* _Work instruction_
From the records below, copy out each line that has the word "will".

[Collected data]
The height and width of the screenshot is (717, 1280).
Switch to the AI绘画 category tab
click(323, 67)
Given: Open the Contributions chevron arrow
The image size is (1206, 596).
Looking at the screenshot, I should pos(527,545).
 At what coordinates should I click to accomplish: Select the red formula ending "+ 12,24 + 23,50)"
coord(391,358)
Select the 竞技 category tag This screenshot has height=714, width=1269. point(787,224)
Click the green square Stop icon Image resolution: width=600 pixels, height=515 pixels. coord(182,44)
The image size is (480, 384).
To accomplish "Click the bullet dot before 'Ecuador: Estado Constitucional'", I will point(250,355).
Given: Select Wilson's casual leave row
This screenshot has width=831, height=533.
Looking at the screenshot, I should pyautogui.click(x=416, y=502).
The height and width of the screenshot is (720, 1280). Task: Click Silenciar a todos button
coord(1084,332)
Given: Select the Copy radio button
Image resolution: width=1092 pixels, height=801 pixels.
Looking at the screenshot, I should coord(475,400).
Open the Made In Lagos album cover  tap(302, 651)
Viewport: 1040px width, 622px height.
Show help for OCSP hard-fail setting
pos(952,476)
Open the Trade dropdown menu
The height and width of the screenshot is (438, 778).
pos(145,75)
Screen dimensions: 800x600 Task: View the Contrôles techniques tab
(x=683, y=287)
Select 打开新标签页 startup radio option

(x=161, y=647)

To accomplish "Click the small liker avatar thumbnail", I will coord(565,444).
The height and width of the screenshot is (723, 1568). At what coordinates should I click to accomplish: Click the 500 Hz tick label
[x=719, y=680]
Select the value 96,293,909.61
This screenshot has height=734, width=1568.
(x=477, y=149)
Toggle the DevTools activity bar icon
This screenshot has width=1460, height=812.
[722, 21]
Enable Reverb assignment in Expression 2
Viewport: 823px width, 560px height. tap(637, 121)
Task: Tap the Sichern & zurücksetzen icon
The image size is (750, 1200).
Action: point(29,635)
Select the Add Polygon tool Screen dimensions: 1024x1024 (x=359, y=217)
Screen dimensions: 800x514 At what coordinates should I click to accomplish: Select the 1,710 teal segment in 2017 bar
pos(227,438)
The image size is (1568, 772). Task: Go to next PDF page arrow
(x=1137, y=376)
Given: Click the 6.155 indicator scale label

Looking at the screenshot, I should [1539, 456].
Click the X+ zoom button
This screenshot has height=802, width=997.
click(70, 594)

* _Answer section_
To accomplish "Click the bullet dot before 'Ecuador: Estado Constitucional'", I will point(250,355).
To accomplish "Click the small liker avatar thumbnail", I will coord(565,444).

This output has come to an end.